**Aim of the exercise:**
When a line of the records below contains the string "will", copy that whole line.

**Records contained in a dataset:**
***

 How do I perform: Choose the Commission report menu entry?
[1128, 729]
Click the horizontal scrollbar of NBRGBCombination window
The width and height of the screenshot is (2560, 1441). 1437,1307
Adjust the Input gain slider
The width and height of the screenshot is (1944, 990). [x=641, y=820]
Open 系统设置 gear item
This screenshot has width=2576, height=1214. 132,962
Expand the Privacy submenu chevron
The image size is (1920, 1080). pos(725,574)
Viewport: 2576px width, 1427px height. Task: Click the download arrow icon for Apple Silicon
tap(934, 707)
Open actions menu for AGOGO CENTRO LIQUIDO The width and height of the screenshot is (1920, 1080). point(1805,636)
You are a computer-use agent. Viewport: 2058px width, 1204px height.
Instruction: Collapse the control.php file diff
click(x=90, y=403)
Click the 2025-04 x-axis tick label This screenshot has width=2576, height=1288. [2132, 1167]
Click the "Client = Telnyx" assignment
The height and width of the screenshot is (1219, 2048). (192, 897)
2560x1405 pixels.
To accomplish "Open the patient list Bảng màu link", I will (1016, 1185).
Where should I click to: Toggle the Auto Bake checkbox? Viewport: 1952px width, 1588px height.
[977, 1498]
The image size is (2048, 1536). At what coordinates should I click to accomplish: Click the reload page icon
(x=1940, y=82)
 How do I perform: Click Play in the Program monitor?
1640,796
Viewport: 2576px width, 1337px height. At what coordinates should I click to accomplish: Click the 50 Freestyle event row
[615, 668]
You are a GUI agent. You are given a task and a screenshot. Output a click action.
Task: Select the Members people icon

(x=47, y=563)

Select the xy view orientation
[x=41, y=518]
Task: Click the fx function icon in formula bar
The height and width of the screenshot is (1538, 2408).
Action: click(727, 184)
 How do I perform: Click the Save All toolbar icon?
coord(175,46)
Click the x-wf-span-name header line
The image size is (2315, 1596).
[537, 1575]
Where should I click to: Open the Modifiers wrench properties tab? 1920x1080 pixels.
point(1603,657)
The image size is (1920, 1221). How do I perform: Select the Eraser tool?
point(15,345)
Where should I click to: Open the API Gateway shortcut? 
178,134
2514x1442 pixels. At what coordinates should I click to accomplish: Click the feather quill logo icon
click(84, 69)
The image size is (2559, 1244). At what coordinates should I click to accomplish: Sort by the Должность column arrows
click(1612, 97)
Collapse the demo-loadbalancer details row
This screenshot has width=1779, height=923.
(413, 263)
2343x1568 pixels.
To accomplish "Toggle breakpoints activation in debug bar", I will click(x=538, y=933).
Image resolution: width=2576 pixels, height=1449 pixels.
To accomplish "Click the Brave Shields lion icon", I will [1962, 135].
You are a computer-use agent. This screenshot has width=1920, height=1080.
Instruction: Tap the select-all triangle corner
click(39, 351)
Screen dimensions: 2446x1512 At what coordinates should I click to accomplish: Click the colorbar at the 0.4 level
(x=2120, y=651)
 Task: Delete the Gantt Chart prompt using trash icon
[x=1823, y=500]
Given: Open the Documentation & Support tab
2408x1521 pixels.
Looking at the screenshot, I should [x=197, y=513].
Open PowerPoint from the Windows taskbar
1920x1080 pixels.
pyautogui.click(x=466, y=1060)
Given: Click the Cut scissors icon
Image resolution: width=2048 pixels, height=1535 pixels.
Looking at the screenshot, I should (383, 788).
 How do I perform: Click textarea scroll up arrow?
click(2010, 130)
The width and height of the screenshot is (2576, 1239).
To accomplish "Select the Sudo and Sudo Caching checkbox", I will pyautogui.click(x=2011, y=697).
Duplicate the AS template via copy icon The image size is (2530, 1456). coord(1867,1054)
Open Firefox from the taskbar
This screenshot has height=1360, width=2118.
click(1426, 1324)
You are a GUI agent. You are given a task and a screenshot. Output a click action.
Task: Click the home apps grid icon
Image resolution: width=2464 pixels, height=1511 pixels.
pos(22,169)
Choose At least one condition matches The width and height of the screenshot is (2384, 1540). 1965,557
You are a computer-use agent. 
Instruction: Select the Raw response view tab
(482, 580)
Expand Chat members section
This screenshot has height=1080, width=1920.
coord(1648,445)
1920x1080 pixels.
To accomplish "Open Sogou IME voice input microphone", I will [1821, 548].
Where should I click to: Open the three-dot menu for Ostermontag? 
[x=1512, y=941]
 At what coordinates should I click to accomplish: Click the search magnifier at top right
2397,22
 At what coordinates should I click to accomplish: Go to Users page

***

**Task result:**
To accomplish "Open the patient list Bảng màu link", I will (1016, 1185).
To accomplish "Toggle breakpoints activation in debug bar", I will click(x=538, y=933).
To accomplish "Click the Brave Shields lion icon", I will [1962, 135].
To accomplish "Select the Sudo and Sudo Caching checkbox", I will pyautogui.click(x=2011, y=697).
To accomplish "Open Sogou IME voice input microphone", I will [1821, 548].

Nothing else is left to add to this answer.